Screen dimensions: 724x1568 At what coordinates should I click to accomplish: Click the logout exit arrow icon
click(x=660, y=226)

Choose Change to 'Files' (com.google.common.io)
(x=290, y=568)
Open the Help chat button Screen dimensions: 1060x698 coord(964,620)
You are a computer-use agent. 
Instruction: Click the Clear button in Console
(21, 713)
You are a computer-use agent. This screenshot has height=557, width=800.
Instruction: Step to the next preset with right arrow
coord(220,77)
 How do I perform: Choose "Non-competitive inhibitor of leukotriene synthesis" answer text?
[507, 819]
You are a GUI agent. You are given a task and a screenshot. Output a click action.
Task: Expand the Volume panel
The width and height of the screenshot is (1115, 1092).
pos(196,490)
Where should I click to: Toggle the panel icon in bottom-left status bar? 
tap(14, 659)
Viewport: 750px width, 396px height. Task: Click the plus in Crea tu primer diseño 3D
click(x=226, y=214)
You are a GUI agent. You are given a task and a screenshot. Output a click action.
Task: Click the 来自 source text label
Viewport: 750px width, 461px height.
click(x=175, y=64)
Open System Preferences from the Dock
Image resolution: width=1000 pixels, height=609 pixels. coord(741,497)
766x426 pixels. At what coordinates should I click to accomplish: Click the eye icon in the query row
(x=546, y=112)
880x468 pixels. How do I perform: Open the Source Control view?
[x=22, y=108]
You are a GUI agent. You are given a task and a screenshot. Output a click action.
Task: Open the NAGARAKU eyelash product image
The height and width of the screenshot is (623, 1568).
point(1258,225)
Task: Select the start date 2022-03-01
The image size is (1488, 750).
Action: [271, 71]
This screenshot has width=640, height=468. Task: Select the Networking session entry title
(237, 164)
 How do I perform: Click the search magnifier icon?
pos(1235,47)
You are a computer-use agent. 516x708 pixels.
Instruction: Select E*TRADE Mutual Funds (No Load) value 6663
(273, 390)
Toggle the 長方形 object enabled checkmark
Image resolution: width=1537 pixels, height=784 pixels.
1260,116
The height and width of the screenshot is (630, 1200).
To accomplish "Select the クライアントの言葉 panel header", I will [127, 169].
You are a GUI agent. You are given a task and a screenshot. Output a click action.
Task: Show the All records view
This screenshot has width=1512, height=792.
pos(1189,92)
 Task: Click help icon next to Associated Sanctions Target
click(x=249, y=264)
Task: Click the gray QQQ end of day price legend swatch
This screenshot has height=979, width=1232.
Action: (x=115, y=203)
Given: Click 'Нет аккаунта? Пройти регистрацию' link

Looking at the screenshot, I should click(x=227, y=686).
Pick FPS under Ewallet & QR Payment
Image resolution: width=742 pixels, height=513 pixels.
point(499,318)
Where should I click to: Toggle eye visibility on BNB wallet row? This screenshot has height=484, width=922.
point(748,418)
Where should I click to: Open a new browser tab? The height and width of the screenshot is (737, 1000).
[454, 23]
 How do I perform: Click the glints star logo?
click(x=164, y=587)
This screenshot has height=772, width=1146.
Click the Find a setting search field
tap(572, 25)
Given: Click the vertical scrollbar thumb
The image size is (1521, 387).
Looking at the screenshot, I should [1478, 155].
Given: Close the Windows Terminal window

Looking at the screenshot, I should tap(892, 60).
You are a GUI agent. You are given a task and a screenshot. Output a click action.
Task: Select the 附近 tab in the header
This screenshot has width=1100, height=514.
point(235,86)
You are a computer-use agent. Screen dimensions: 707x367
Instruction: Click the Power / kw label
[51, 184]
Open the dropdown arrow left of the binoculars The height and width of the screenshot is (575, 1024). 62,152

● ● ●

Go through the records and pull out each line that includes the word "computer".

**Your response**
You are a computer-use agent. 
You are a computer-use agent. This screenshot has height=557, width=800.
You are a computer-use agent. 516x708 pixels.
You are a computer-use agent. Screen dimensions: 707x367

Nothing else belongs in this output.